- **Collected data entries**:
[Start of Attachment]

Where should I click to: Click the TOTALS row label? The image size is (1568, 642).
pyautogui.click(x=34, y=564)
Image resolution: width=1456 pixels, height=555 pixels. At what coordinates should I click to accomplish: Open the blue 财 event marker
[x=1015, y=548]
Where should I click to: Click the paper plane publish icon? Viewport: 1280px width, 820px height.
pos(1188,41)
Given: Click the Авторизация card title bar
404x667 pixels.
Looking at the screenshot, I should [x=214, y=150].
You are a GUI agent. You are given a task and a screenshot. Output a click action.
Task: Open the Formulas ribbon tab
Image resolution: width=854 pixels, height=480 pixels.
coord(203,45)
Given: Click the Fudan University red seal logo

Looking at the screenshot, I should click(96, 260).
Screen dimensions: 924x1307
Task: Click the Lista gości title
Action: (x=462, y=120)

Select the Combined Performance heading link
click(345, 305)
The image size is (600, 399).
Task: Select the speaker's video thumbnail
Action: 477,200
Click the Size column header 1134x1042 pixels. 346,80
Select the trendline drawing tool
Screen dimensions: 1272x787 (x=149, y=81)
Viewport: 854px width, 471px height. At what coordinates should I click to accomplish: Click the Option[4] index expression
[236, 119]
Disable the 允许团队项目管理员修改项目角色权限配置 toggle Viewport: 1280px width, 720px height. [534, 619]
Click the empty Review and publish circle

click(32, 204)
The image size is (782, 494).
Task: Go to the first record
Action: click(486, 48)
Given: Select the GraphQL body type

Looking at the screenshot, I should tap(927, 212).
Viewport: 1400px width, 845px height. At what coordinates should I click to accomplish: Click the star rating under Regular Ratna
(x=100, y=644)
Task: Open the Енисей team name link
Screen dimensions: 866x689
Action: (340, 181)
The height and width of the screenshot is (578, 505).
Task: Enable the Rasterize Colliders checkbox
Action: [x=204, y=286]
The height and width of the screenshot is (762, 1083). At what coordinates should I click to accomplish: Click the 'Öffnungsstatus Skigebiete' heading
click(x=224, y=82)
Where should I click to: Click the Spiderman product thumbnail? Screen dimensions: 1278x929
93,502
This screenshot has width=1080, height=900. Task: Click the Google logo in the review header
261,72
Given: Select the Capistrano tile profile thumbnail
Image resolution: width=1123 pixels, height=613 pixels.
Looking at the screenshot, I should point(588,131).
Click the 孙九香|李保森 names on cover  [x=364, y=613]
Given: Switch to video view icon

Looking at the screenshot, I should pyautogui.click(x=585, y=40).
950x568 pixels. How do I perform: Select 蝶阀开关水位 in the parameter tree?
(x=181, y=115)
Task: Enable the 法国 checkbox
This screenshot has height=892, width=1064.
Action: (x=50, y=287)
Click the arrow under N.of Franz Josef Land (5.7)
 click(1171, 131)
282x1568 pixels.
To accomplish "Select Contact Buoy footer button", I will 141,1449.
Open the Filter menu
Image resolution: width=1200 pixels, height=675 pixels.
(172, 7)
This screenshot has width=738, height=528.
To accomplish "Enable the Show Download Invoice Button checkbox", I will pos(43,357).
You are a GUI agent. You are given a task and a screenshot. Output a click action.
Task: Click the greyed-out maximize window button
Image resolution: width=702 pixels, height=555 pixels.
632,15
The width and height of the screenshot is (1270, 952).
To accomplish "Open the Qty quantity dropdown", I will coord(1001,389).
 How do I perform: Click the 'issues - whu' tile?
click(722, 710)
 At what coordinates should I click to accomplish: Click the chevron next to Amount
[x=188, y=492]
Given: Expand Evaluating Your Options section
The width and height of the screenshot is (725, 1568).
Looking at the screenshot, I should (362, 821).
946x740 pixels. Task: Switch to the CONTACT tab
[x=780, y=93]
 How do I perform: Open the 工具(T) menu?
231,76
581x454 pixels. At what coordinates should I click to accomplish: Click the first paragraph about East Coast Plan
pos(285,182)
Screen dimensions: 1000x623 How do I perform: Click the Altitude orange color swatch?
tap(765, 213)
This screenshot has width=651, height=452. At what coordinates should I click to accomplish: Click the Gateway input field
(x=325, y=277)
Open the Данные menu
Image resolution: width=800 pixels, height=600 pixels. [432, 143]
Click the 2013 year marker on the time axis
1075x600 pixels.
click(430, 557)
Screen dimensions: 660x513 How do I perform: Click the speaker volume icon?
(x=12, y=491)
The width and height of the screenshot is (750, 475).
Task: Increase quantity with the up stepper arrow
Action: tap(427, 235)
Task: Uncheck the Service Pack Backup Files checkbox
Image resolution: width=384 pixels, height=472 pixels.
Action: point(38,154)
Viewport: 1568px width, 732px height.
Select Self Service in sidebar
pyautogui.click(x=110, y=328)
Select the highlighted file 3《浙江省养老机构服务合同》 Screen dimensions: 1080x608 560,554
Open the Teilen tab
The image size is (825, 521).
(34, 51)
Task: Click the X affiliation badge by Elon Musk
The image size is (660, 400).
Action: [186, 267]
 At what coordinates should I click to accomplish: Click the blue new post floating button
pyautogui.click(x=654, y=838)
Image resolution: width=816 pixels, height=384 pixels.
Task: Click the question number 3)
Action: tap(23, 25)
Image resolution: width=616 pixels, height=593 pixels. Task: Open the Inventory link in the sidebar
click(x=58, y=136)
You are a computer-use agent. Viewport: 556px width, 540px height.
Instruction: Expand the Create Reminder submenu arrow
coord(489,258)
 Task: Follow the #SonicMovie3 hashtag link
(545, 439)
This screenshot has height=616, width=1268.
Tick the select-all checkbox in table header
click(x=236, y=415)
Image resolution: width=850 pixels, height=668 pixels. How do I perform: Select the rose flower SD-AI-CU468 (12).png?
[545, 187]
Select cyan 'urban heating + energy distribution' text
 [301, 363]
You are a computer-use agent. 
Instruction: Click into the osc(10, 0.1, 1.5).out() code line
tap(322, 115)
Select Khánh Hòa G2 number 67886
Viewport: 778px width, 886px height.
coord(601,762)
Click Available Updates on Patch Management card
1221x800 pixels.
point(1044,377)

[End of Attachment]

- **EXERCISE INSTRUCTIONS**: Copy out each line of the data above, exactly, if it lies between the line holding "Click the Size" and the line holding "Task: Enable the 法国 checkbox", inclusive; copy no other line.

- **WRITTEN RESPONSE**:
Click the Size column header 1134x1042 pixels. 346,80
Select the trendline drawing tool
Screen dimensions: 1272x787 (x=149, y=81)
Viewport: 854px width, 471px height. At what coordinates should I click to accomplish: Click the Option[4] index expression
[236, 119]
Disable the 允许团队项目管理员修改项目角色权限配置 toggle Viewport: 1280px width, 720px height. [534, 619]
Click the empty Review and publish circle

click(32, 204)
The image size is (782, 494).
Task: Go to the first record
Action: click(486, 48)
Given: Select the GraphQL body type

Looking at the screenshot, I should tap(927, 212).
Viewport: 1400px width, 845px height. At what coordinates should I click to accomplish: Click the star rating under Regular Ratna
(x=100, y=644)
Task: Open the Енисей team name link
Screen dimensions: 866x689
Action: (340, 181)
The height and width of the screenshot is (578, 505).
Task: Enable the Rasterize Colliders checkbox
Action: [x=204, y=286]
The height and width of the screenshot is (762, 1083). At what coordinates should I click to accomplish: Click the 'Öffnungsstatus Skigebiete' heading
click(x=224, y=82)
Where should I click to: Click the Spiderman product thumbnail? Screen dimensions: 1278x929
93,502
This screenshot has width=1080, height=900. Task: Click the Google logo in the review header
261,72
Given: Select the Capistrano tile profile thumbnail
Image resolution: width=1123 pixels, height=613 pixels.
Looking at the screenshot, I should point(588,131).
Click the 孙九香|李保森 names on cover  [x=364, y=613]
Given: Switch to video view icon

Looking at the screenshot, I should pyautogui.click(x=585, y=40).
950x568 pixels. How do I perform: Select 蝶阀开关水位 in the parameter tree?
(x=181, y=115)
Task: Enable the 法国 checkbox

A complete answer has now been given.